Stone Crusher on Top of Mountain

Equipment hire is a rapidly evolving, billion-dollar industry – and one the far-sighted pioneering equipment hirers of the 1950s would heartily applaud for its modern capabilities and innovative drive.

Today’s earth-moving machinery has made great strides in reducing site waste and increasing productivity. The range of products available for construction companies has widened extensively in recent years – and equipment manufacturers are also increasingly incorporating highly sophisticated new technologies into their kit.

When Brian Jones became president of the UK’s Construction Plant-hire Association last year, he noted that GPS, drones, 3D mapping and Building Information Modelling (BIM) will soon achieve mainstream deployment throughout the sector.

These advances are a response to fundamental changes the construction industry has undergone over the past 40 years. Contractors rely less on in-house skills and often choose to hire in the services of specialist sub-contractors on a project by project basis. This has allowed contractors to boost their balance sheets and become leaner operators in a highly competitive world, where margins rarely exceed 1-2%.

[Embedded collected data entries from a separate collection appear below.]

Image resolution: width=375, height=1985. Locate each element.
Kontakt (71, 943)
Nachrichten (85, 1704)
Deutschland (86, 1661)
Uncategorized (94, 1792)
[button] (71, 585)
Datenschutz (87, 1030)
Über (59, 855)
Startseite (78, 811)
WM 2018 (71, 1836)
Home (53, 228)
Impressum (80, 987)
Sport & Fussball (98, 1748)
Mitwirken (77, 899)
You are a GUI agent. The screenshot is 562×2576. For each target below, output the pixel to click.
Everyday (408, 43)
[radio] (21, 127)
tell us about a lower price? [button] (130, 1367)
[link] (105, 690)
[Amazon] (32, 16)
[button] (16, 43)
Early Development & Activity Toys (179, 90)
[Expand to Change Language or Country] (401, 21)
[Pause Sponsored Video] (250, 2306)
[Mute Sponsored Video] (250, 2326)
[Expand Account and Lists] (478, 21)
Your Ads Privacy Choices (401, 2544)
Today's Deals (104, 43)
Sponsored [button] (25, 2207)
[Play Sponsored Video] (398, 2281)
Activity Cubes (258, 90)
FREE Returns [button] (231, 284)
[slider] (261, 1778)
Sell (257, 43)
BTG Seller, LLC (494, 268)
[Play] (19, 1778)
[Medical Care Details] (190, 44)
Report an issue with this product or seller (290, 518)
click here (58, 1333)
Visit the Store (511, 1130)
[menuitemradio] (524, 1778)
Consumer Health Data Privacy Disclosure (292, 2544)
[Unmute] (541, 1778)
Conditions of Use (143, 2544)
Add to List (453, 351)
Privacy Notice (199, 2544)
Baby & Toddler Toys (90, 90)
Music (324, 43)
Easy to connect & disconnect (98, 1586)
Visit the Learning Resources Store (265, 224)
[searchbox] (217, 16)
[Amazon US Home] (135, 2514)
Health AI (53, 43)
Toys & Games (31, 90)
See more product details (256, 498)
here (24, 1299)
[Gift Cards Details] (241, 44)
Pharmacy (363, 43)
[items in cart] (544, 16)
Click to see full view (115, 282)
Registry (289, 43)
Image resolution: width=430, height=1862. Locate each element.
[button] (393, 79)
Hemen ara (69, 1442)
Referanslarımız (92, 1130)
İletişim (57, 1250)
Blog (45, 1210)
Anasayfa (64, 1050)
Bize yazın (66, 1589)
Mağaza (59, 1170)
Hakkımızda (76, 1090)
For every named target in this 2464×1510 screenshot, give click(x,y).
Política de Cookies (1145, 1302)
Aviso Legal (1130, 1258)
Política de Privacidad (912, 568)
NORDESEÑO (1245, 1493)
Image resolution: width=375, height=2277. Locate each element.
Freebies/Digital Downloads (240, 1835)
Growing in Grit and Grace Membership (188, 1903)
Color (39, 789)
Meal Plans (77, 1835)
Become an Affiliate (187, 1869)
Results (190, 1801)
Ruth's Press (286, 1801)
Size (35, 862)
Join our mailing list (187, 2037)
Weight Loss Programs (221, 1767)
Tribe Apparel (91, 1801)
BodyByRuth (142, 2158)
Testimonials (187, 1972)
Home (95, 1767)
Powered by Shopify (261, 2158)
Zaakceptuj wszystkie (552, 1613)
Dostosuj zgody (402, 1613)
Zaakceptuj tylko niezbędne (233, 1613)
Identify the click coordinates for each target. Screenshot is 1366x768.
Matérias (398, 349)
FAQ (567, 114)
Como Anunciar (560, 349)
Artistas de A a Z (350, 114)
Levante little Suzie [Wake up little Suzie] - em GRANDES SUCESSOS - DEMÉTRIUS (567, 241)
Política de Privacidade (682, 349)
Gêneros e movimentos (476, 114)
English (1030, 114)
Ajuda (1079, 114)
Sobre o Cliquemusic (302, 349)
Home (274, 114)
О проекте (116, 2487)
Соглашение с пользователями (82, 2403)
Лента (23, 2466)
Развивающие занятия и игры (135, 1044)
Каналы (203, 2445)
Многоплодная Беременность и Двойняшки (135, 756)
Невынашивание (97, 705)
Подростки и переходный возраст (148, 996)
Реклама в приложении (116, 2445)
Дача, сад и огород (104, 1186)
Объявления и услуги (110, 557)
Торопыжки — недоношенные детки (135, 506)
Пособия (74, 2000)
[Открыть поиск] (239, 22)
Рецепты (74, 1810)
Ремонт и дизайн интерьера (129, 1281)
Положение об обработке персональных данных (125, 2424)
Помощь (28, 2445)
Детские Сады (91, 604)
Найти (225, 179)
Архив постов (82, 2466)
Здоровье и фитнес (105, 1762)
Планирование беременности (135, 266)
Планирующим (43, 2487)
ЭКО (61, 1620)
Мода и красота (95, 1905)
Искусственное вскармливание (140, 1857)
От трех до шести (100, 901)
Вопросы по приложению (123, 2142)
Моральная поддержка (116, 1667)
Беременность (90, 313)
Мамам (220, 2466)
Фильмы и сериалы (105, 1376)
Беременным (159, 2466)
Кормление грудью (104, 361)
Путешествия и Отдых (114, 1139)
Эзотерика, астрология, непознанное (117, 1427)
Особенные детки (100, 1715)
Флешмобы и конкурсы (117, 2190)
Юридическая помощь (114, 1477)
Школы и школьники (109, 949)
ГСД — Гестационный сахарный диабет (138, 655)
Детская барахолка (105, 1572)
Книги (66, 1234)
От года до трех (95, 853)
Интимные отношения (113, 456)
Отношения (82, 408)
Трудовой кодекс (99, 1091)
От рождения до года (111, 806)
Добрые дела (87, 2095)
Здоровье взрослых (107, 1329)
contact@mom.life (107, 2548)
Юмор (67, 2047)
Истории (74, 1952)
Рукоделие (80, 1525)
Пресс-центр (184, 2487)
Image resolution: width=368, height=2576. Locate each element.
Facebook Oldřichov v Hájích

Equipment hire has grown as an industry off the back of this rationalisation, because it offers multiple benefits to contractors. Capital is not tied up for years and depreciation is no longer an issue. Hire fees are assigned to the operating expenditure (opex) column of each project. Hired equipment will tend to be new or recent generation, therefore more efficient and usually compliant with emissions regulations. Contractors can also select from a diverse range of machinery, tailored to suit specific job requirements, precisely as and when they need during a project. They can do all this with assurance that all hired equipment is regulatory compliant, meeting standards for health and safety, as well as technical criteria.

Of course, equipment hire is every bit as competitive a world as construction itself. It means contractors can factor low rental fees into their tendering, driving down the costs for clients and improving their own profitability.

Yet for all these upsides, equipment hire will only deliver benefits if the machinery is operating at peak performance. For this, a regular, smart maintenance regime is essential.

Machinery operatives say they place a high priority on looking after equipment properly, knowing it will maximise equipment lifespan, but maintenance teams are under pressure to cut costs and are often under-staffed. As a result, maintenance is being deprioritised.

A gap between intention and action is increasingly evident in the sector, and too often maintenance only receives proper attention after breakdowns have occurred. Given the consequences of poor maintenance – breakdowns and the wait for replacement kit; subsequent delays on site and possible liquidated damages if the project runs late – this is an approach with no long-term benefits. It means worse Total Cost of Ownership (TCO) for equipment hire companies, and project disruption for construction businesses.